Mockingjay is a 2010 young-adult science fiction novel by Suzanne Collins, and the final book in the Hunger Games trilogy. Here, Katniss has become the face of the rebellion’s propaganda campaign.
Mockingjay is often grimmer than the previous books, and Collins makes a couple of somewhat bold plot decisions (for the YA genre). However, while Collins knows how to keep the reader turning the pages, the story itself often lacks focus. Much of the book features Katniss involved in events of only peripheral importance, and a number of important story elements are not well developed, even if they are resolved satisfactorily.

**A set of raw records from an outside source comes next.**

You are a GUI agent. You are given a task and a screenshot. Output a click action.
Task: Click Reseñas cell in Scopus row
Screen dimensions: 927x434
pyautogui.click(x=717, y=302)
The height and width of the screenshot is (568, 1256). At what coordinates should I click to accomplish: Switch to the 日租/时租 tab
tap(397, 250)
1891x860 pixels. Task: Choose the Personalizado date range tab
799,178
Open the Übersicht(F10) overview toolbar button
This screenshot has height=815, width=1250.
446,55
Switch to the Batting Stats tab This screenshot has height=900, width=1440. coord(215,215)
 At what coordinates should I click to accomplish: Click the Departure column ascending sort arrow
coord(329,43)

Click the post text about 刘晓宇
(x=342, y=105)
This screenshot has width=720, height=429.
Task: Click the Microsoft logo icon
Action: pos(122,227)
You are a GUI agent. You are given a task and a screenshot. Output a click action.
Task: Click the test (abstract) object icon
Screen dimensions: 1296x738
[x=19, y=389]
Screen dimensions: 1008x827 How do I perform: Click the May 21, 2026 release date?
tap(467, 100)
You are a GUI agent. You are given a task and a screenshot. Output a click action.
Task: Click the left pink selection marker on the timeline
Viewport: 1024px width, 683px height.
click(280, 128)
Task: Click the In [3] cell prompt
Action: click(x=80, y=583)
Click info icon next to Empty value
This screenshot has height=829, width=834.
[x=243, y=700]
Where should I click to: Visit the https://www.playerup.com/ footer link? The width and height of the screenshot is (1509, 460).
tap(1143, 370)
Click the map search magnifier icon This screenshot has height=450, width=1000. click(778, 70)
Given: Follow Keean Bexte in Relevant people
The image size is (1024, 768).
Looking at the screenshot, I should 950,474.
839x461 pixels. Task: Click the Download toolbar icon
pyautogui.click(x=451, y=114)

In Mockingjay, Collins attempts to draw a contrast between Gale’s embrace of no-holds-barred warfare and Katniss’s reservations. Yet her attitude is inconsistent with her actions in all three books, and it rings distinctly false.
In the context of street warfare, the Capitol’s Games-style booby traps feel silly and impractical. And the book’s ending, in addition to fizzling abruptly, feels somewhat contrived and arbitrary. A very deliberate suspension of belief is required in a number of places.
Collins finally gives Katniss some substantial emotional reflection and explores just how damaged she is. However, this self-examination is focused on what Katniss has lost and almost completely ignores what she has done, which may make the reader feel that Katniss has not learned anything (especially the messages Collins seems to be trying to present to the reader) nor evolved substantially as a character. But Collins lowered the bar for herself in this regard in the previous books, and it’s better than nothing.
In the end, Mockingjay is an under-developed but reasonably entertaining and generally satisfying conclusion to the series, held back by the telling rather than the story.